Hildebrand expanded on his scepticism about any mass-market movement toward self-driving cars. “The idea that suddenly we are going to have a tremendous number of autonomous cars and people using them in largely urban areas is just not going to happen. Even if those vehicles were widely available in the marketplace, people aren’t going to start driving vehicles with autonomous driving capability. People want freedom. They want to be able to go where they want to go in the way they want to get there.

“In order for autonomous vehicles to happen you would have to have a federal government regulation that you’re not allowed to drive your own car, which I think for the time being that’s not going to happen. I’m definitely a pro-choice advocate. I don’t think we should be planning for a future where people don’t have the option to drive.

“For me, I don’t live in a big city, I have a lot of different commuting routes I take and some are more complicated than others. I like to drive my car so I’m probably not ever going to be interested in an entirely self-driving car. To have a truly autonomous vehicle – where I could relax in the back seat and have it drive me to wherever I wanted to go – is not on my wish list.

“I like the idea of an autonomous car if you’re sitting in traffic. I would flip that on every chance I had. From a convenience perspective I like the idea of that capability being highly developed, but it doesn’t seem intuitive to me that it will be able to do all those things.

“The other thing that’s interesting about it is there are certain transportation problems that we’re seeking to solve and I’m not sure that autonomous vehicles will provide the answers to them. If you consider congestion in New York City for example, how does every taxi work with autonomous vehicles?”

The cockpit of the Audi GTS / JR Hildebrand on Facebook

The challenge is complex, as Hildebrand has observed. “Whatever happens you’re going to have a significant transition period and that’s when autonomous vehicles probably need to be the most complex.

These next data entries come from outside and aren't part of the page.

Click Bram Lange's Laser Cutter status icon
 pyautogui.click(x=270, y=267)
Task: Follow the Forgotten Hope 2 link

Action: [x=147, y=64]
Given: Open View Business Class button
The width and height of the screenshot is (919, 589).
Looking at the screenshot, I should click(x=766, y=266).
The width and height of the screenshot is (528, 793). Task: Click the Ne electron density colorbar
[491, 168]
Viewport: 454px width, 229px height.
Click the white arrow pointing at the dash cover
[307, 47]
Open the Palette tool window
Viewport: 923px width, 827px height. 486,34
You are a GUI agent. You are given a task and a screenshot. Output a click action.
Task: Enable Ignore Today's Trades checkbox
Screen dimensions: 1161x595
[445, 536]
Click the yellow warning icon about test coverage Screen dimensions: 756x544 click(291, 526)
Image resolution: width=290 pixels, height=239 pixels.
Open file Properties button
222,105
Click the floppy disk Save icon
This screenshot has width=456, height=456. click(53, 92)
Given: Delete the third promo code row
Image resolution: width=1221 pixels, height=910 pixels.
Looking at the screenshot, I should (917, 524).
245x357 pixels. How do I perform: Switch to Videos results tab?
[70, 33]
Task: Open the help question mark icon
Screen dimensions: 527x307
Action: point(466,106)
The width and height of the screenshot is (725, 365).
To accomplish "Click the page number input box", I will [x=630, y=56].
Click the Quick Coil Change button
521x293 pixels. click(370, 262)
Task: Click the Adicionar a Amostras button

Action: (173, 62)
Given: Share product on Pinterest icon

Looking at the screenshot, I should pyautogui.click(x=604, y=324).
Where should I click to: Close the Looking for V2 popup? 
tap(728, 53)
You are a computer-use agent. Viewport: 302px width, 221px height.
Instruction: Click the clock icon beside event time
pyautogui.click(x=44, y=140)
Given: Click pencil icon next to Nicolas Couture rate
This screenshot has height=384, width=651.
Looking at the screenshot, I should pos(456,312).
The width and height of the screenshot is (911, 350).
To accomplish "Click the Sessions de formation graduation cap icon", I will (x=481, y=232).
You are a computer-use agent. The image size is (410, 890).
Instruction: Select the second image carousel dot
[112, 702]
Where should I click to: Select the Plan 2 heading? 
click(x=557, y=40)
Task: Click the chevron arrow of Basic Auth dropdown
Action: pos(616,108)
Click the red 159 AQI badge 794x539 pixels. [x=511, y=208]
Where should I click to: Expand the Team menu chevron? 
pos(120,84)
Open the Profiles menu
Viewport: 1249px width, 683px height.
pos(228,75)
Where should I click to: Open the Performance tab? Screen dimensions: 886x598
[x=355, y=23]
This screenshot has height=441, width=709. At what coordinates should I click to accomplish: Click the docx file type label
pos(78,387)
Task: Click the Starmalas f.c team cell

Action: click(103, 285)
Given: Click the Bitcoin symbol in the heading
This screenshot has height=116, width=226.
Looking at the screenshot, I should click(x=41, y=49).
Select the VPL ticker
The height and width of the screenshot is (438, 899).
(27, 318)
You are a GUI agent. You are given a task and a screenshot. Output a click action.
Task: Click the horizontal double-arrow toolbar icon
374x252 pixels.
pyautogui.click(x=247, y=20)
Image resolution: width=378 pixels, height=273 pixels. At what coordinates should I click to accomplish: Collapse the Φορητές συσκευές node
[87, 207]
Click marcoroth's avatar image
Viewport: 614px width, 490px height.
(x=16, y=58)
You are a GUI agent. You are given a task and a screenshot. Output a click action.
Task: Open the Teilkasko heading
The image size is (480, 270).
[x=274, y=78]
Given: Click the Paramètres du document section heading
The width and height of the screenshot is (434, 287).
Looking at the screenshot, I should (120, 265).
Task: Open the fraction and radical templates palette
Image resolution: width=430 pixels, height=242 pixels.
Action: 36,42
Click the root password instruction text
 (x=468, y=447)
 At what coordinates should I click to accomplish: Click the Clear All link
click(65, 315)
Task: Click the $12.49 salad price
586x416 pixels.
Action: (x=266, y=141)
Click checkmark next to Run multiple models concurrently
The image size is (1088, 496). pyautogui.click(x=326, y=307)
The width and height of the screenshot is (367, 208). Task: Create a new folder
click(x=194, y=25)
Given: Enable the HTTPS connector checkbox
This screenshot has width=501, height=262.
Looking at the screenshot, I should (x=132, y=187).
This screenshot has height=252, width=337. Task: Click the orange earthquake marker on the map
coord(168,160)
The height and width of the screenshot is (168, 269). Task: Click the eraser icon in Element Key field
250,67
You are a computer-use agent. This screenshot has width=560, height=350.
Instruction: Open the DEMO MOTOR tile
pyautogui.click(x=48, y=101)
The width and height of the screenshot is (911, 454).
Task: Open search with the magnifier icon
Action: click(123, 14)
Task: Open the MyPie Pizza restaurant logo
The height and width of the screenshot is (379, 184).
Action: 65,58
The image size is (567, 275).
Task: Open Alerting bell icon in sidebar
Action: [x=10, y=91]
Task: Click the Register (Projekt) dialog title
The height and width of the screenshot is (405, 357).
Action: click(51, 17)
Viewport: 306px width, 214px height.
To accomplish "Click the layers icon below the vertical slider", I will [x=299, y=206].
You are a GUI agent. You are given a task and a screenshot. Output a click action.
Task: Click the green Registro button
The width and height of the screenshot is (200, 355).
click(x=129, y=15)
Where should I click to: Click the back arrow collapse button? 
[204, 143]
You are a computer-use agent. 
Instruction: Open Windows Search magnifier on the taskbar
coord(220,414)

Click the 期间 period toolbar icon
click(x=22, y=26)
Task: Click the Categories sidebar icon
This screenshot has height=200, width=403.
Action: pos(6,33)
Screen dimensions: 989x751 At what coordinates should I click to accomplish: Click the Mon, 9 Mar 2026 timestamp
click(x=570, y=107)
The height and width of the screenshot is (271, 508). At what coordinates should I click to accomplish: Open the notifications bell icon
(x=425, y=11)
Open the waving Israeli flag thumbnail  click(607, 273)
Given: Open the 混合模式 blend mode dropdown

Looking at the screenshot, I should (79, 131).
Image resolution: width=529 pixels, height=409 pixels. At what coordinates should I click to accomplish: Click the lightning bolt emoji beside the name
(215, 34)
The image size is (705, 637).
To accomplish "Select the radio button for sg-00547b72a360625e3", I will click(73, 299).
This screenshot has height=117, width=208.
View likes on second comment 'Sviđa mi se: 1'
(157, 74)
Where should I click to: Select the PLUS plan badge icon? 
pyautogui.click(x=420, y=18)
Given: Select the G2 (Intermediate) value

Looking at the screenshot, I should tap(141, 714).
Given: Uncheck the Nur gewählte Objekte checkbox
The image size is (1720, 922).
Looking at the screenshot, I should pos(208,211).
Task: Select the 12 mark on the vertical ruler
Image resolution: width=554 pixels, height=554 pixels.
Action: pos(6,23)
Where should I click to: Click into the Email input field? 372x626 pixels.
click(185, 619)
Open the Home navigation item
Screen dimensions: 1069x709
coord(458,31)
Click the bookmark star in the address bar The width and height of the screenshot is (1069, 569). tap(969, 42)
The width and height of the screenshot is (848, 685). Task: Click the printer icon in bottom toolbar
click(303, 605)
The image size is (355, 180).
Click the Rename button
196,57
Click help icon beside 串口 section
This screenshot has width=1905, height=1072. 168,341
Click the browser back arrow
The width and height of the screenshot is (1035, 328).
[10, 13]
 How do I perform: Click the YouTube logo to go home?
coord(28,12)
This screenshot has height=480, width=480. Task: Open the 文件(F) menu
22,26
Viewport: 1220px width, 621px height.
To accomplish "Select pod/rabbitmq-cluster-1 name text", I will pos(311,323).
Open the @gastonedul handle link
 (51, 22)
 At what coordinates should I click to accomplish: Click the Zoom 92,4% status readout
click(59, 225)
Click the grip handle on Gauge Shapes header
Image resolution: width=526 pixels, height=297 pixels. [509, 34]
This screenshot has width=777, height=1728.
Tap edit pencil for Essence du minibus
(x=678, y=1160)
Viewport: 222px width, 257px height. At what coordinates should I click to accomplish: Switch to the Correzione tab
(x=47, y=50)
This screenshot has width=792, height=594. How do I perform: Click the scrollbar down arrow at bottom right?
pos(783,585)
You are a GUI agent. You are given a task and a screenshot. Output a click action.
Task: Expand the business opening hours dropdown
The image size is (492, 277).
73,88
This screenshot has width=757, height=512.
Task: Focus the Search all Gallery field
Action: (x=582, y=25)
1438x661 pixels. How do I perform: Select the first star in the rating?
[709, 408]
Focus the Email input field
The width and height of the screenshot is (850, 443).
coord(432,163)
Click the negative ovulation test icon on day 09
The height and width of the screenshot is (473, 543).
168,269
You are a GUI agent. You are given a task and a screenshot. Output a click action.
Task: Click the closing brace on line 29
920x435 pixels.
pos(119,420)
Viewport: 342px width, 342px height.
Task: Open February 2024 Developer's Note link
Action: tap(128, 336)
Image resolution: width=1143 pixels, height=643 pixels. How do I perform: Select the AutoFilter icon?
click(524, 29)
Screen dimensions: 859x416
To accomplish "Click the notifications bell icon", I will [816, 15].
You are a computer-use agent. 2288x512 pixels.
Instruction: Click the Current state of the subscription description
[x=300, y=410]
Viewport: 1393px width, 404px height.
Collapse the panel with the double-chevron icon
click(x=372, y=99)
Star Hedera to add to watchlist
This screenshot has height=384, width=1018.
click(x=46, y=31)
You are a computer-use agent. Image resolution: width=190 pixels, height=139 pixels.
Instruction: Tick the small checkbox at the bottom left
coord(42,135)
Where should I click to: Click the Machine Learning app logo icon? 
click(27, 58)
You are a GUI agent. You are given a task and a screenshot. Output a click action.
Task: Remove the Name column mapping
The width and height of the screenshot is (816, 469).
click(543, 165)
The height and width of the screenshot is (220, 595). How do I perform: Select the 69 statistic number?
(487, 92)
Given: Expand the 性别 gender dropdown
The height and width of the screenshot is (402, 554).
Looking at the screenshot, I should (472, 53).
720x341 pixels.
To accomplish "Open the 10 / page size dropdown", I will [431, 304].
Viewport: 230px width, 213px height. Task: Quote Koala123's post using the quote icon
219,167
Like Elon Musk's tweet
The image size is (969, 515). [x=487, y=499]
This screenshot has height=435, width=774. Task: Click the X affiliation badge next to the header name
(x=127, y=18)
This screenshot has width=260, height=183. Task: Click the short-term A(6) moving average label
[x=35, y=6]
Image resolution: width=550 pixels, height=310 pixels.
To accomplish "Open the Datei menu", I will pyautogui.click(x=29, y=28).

When you have thousands of autonomous vehicles on the road and they can all talk to each other from the cloud and everybody’s cruising along together there’s not going to be a weird situation like a human who’s late for work cutting in and out of traffic. But how they get there and how they make it work is definitely very complicated.      

“Right now the various manufacturers have different operating systems and ways that the cars communicate and collect data. If they really want to accelerate this process it seems to me that all the stuff has got to be open source and all the same system. In a competitive environment that’s going to be tough to do because all the manufacturers want to pursue their own technologies and systems.           

“So you’ve got three layers. You’ve got autonomous vehicles mingling with human drivers. You’ve got vehicles that have got to be able to continually communicate with each other and the cloud in their programming. And then you have the ability of the vehicles themselves and how they’re intended to work. Are they intended to work for themselves or not?

“When you add all those things together it seems to me an almost insurmountable task. I would be surprised if we don’t get there, but I think there are definitely key or specific parts to be achieved for it to be a possibility.”

With plenty of experience behind him, Hildebrand clearly believes the long road to autonomous driving will be fraught with peril and perversity.